§ **WORK INSTRUCTIONS**: Only what runs from the line with "1226x780 pixels. At" to the end of the data should appear in the answer, exactly as written and without pictures.

§ **DATASET ENTRIES**:
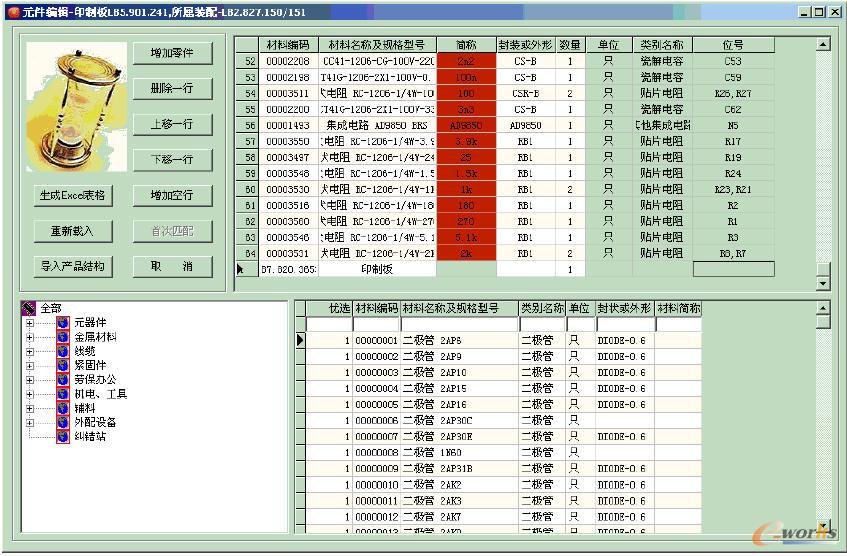Click the 纠结站 tree icon
Screen dimensions: 847x556
click(62, 437)
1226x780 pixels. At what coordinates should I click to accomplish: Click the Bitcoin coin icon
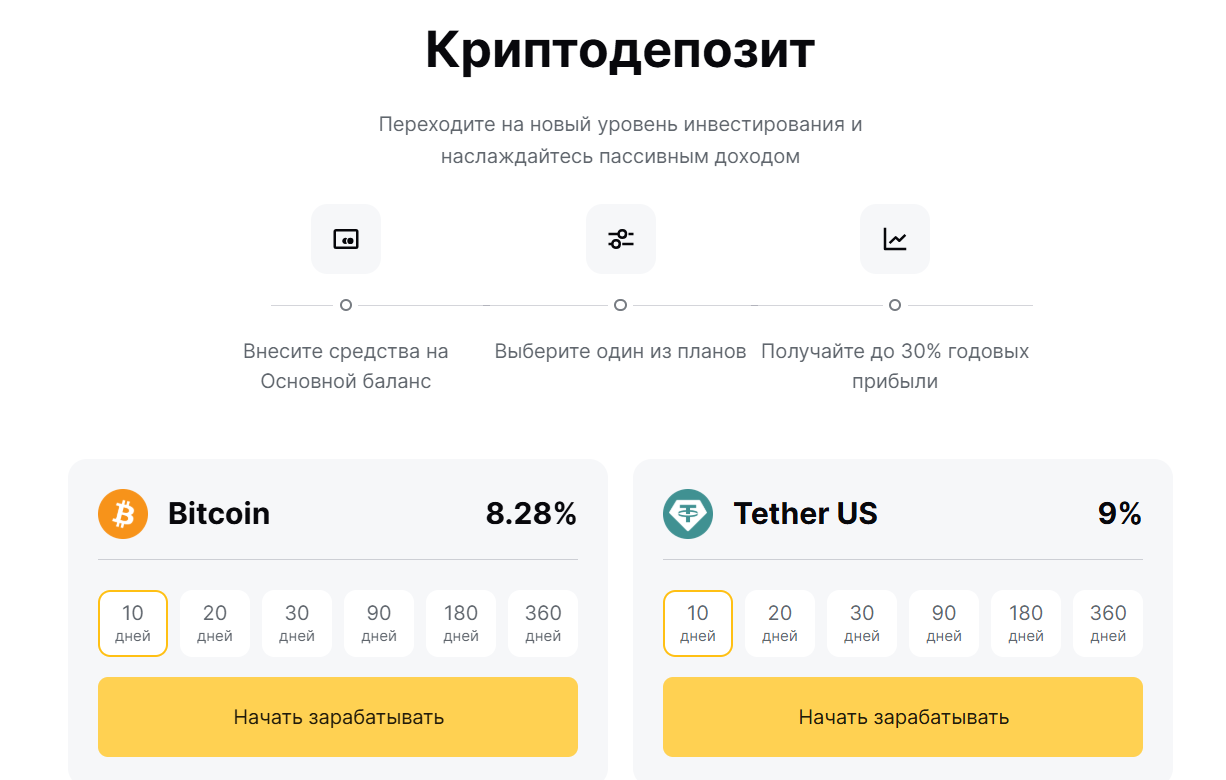(x=122, y=513)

§ **ANSWER SECTION**:
1226x780 pixels. At what coordinates should I click to accomplish: Click the Bitcoin coin icon
(x=122, y=513)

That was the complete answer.